Hello,
I am trying to optimize a cypher query. The purpose of this query is given a node "source" we want to get the number of weakly connected component connected to another node "AL". For instance, if I have the following graph
I want to create relationships from the node source to target nodes connected to the same AL node at time T and I want to add a property on this relationship which correspond to the number of connected component attached at AL node. In this example, weights from source node to target nodes will be of 2 because there are 2 wcc (the source node in itself and the target nodes).
The difficulty is that I want to do this also for another type of node, that we can call "AF", and it is time consuming...
Here is my code: (for information, I use Neo4j v.4.2.1)
CALL gds.graph.create("similarite_proj",
{
D : {properties: "ORDERDATE_TIME_INT"}
},
["RELATIONSHIP"]);
CALL gds.beta.graph.create.subgraph(
"similarite_4mois",
"similarite_proj",
"*",
"*"
);
CALL apoc.periodic.iterate(
'MATCH (s:D)
WHERE NOT EXISTS (s.WCC)
RETURN s',
'
SET s.WCC = 1 // allow us to know on which node we have been through
WITH s
CALL {
WITH s
WITH s, s.ORDERDATE_TIME_INT AS sDate, toInteger(apoc.date.parse(toString(s.ORDERDATE_TIME - duration({months:4})), "s", "yyyy-MM-dd\'T\'HH:mm:ss")) AS oldDate
WITH s, sDate + " >= n.ORDERDATE_TIME_INT AND n.ORDERDATE_TIME_INT >= " + oldDate as nodeFilter // Filter for a subgraph projection
// First delete in-memory graph
// Note that this will break if no graph with that name is in memory yet
CALL gds.graph.drop("similarite_4mois")
YIELD graphName
// Projection of the subgraph with the filter
CALL gds.beta.graph.create.subgraph(
"similarite_4mois",
"similarite_proj",
nodeFilter,
"*"
)
YIELD nodeCount
// Create the wcc property on the in memory graph(projected graph)
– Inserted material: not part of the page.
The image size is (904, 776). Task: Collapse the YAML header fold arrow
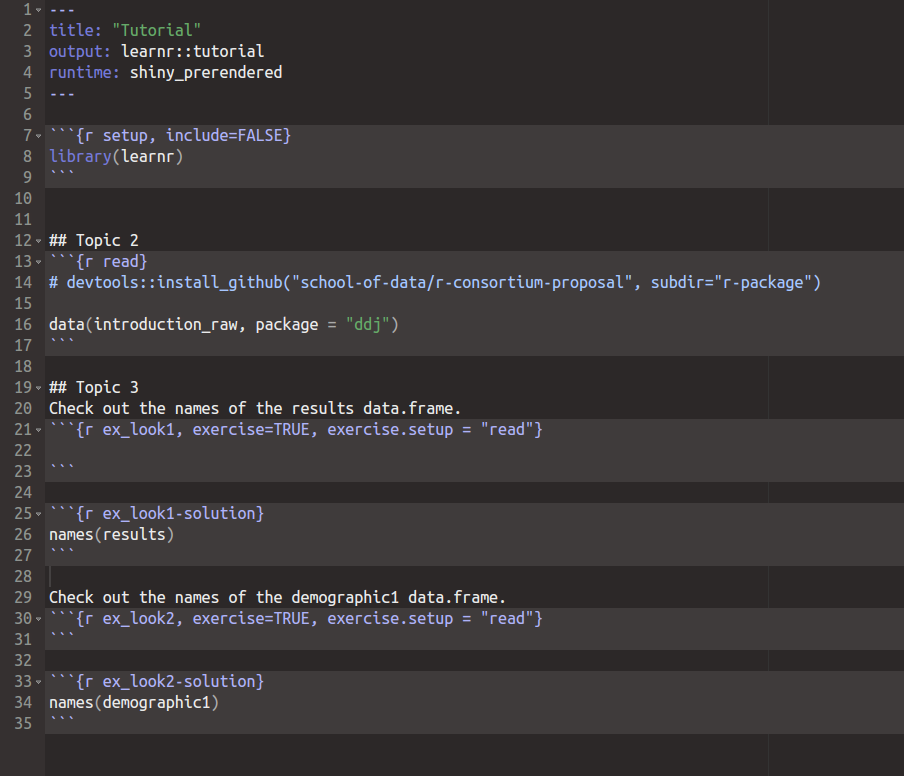pyautogui.click(x=37, y=9)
CALL gds.wcc.mutate("similarite_4mois", {mutateProperty: "wcc"})
YIELD componentCount
// Get the wcc number of the s node
CALL gds.graph.streamNodeProperty("similarite_4mois", "wcc")
YIELD nodeId, propertyValue
WHERE nodeId = id(s)
WITH s, propertyValue AS component_id_s
RETURN component_id_s
}
WITH s, component_id_s
// Compute # of component id connected to the same AL
CALL {
WITH s, component_id_s
MATCH (s)-[:A_L]->(al:AdresseLivraison)<-[:A_L]-(targets_A_L:D)
WHERE s.ORDERDATE_TIME>=targets_A_L.ORDERDATE_TIME>=s.ORDERDATE_TIME - duration({months:4}) AND NOT EXISTS((s)-[:RELATIONSHIP]->(targets_A_L)) AND id(s) <> id(targets_A_L)
// Allow us to filter on the component id of the targets
CALL gds.graph.streamNodeProperty("similarite_4mois", "wcc")
YIELD nodeId, propertyValue AS component_id_targets_A_L
WHERE nodeId = id(targets_A_L) AND component_id_targets_A_L <> component_id_s
WITH collect(DISTINCT targets_A_L) as targets_A_L_list, collect(DISTINCT component_id_targets_A_L) as component_id_targets_A_L
RETURN targets_A_L_list, size(component_id_targets_A_L)+1 as nb_wcc_A_L//+1 because we take into account the s component
}
WITH s, component_id_s, targets_A_L_list, nb_wcc_A_L
CALL{
WITH s, targets_A_L_list, nb_wcc_A_L
WITH s, targets_A_L_list
UNWIND targets_A_L_list as targets_A_L
MERGE (s)-[r:SOFT_SIMILARITE_A_L]->(targets_A_L)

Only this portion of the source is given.